Please quote the lines from the one with "You are a computer-use agent." up to and including the one with "[x=1016, y=533]", reproducing them word for word but leaving out the pictures.

• Provided material:
===
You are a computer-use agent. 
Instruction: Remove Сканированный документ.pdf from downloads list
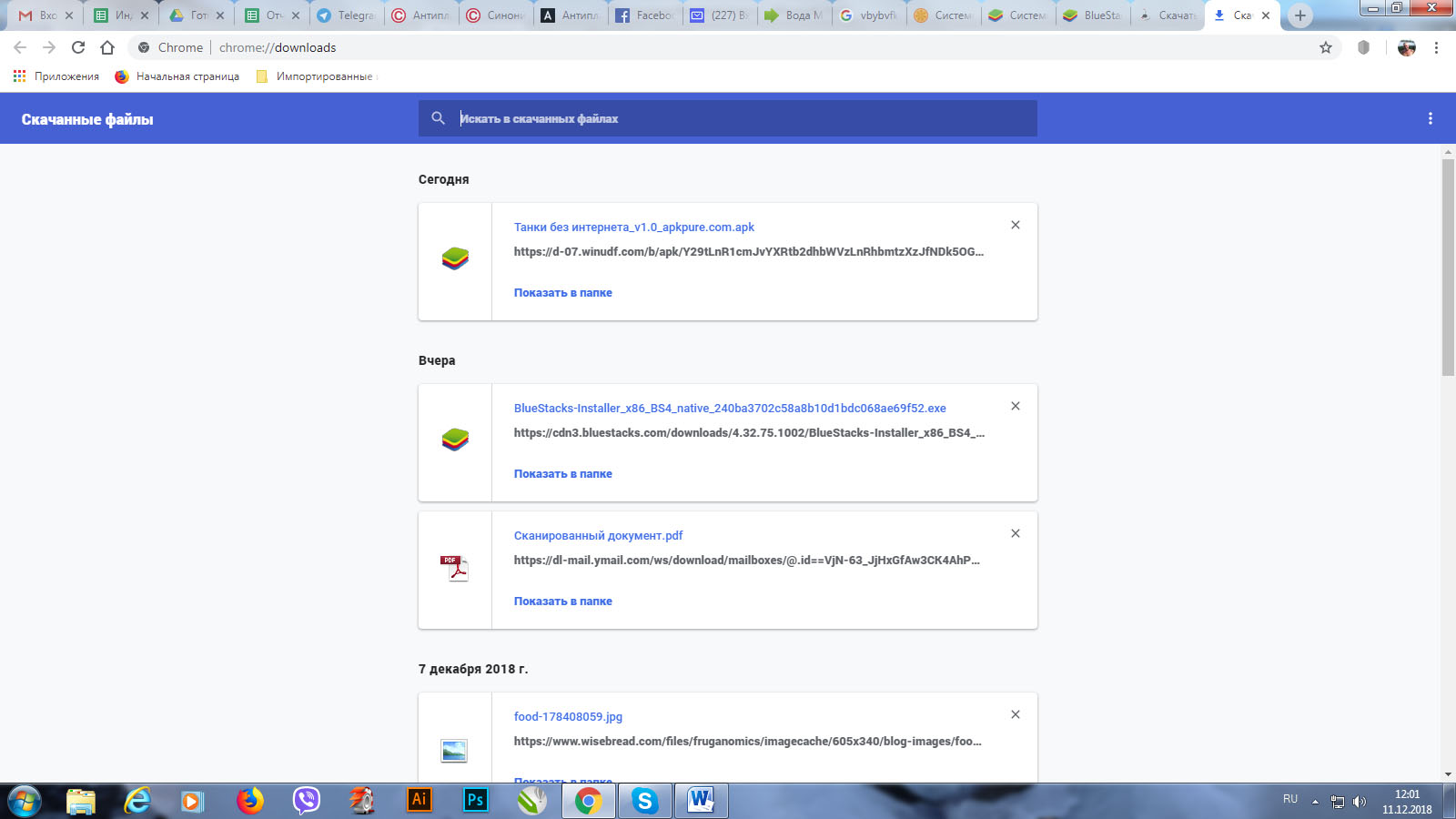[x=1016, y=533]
===
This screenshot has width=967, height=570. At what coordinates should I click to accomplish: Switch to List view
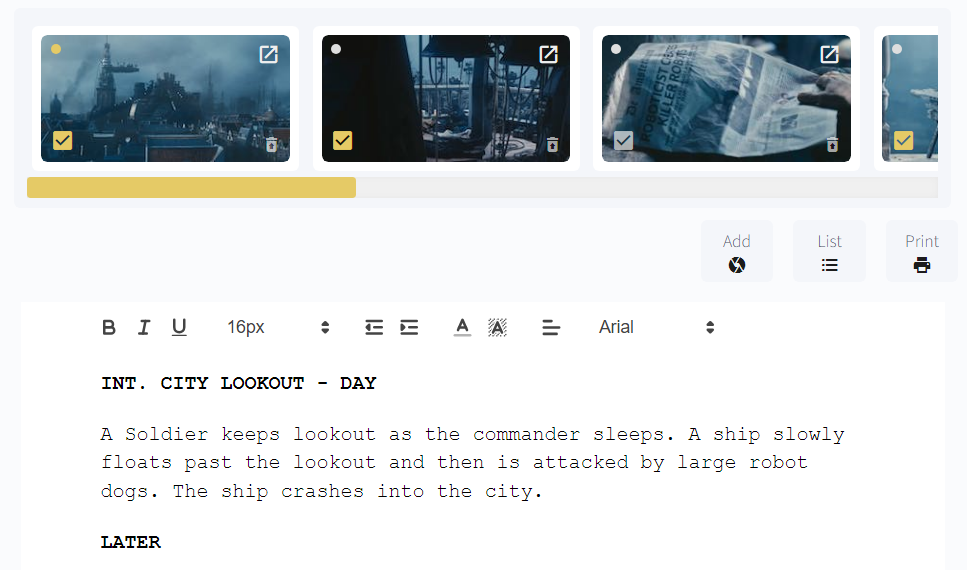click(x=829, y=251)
===
• Answer for the task:
You are a computer-use agent. 
Instruction: Remove Сканированный документ.pdf from downloads list
[x=1016, y=533]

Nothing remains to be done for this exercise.